L’erreur, pour le Crédit Suisse, a été une gestion hasardeuse des risques marquée par des scandales à répétition. Ils ne sont ni les premiers, et ne seront pas les derniers à s’être illustrés dans ce registre périlleux. Le Crédit Lyonnais, Dexia, Deutsche Bank les ont précédés. D’autres suivront.
Doit-on pourtant en conclure qu’il n’y a rien de nouveau sous le soleil, et que, comme d’habitude, en raison d’une régulation supposée laxiste et perméable au lobbying, le cygne noir nous vient des Etats-Unis avant que l’Europe ne s’empresse de lui emboiter le pas ? Un point nouveau au moins mérite d’être noté : l’ampleur et la vitesse de propagation de la vague de demandes de retrait, constitutives du « bank run ».
Pour ce qui concerne l’ampleur de la vague et le volume des capitaux en jeu, rien à priori de très surprenant. Les montants figuraient au passif des établissements concernés ; les encours progressaient pour un coût presque nul et même parfois négatif. On peut noter néanmoins que les sommes en jeu qui étaient hier à la mesure des budgets publics et donnaient lieu, en cas de difficultés, à des nationalisations, sont devenues aujourd’hui hors de proportion des capacités financières des Etats souverains, détenteurs du monopole de l’impôt. Seules les banques centrales, détentrices du monopole de la création de monnaie, et non plus les Etats, sont en mesure d’intervenir. Et on remarquera incidemment qu’elles le font d’autant plus volontiers qu’elles sont devenues indépendantes.

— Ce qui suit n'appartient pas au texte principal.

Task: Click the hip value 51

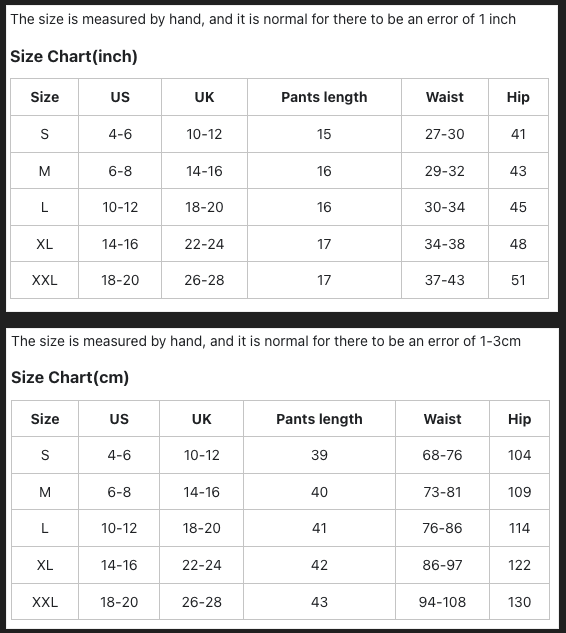Action: click(x=518, y=280)
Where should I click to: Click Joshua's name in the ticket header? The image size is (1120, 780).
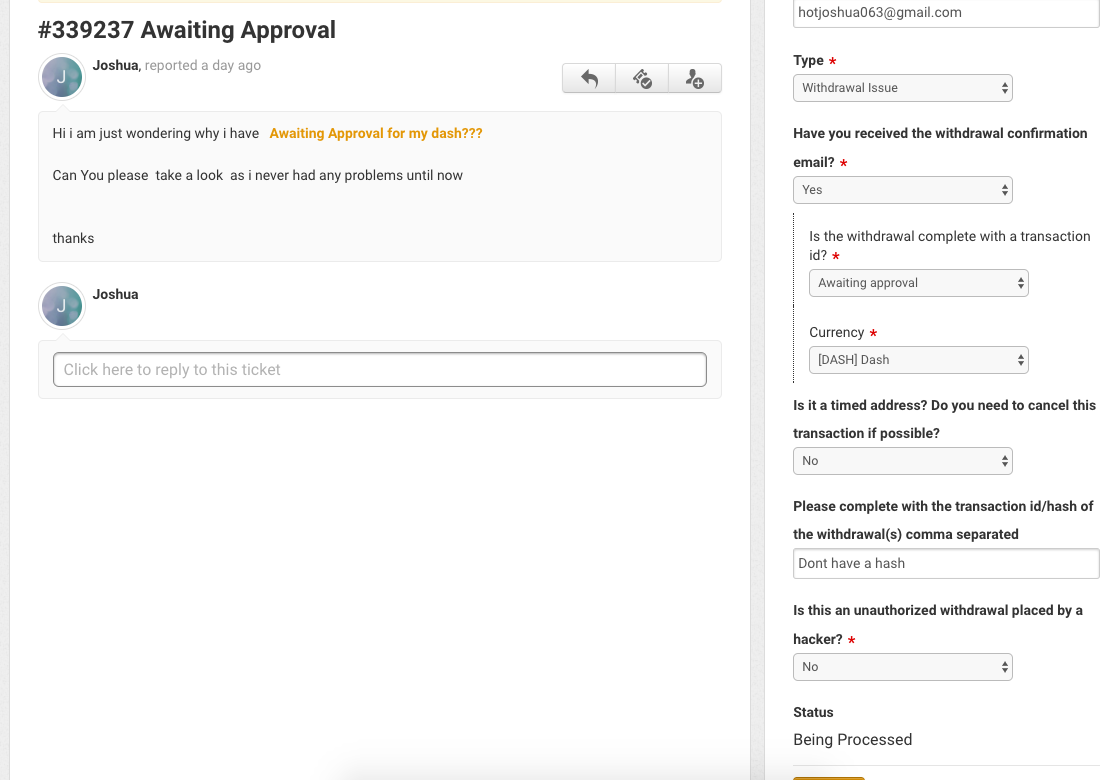[x=116, y=65]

Pour ce qui concerne la vitesse de propagation, là est le fait nouveau. Auparavant, la propagation de la rumeur d’une défaillance possible résultait de la constatation de files d’attente devant les agences bancaires, et le retrait des liquidités déposées était subordonné au bon vouloir d’un guichetier dûment briefé et peu coopératif. Aujourd’hui, la rumeur se propage sur les réseaux sociaux et le retrait s’opère au travers de la banque en ligne, à l’initiative du déposant et sans que la banque ne puisse ralentir les demandes de remboursement.
Les réseaux sociaux sont-ils devenus des armes de destruction massive de la réputation des banques ? En quelques jours, nous avons assisté à deux événements qui ont été qualifiés de « Twitter fueled bank-run », un retrait massif et soudain de la part de clients alertés par les réseaux sociaux, un retrait d’autant plus rapide que les porteurs peuvent transférer leurs fonds depuis leur portable en quelques secondes.
En trois jours, près de 1,3 millions de tweets ont été consacrés à la faillite de la Silicon Valley Bank. Par comparaison, au plus fort de la crise financière de 2008, 300 000 ont été échangés par jour, sur le sujet des banques en difficulté dont certaines beaucoup plus importantes et systémiques que la Silicon Valley Bank.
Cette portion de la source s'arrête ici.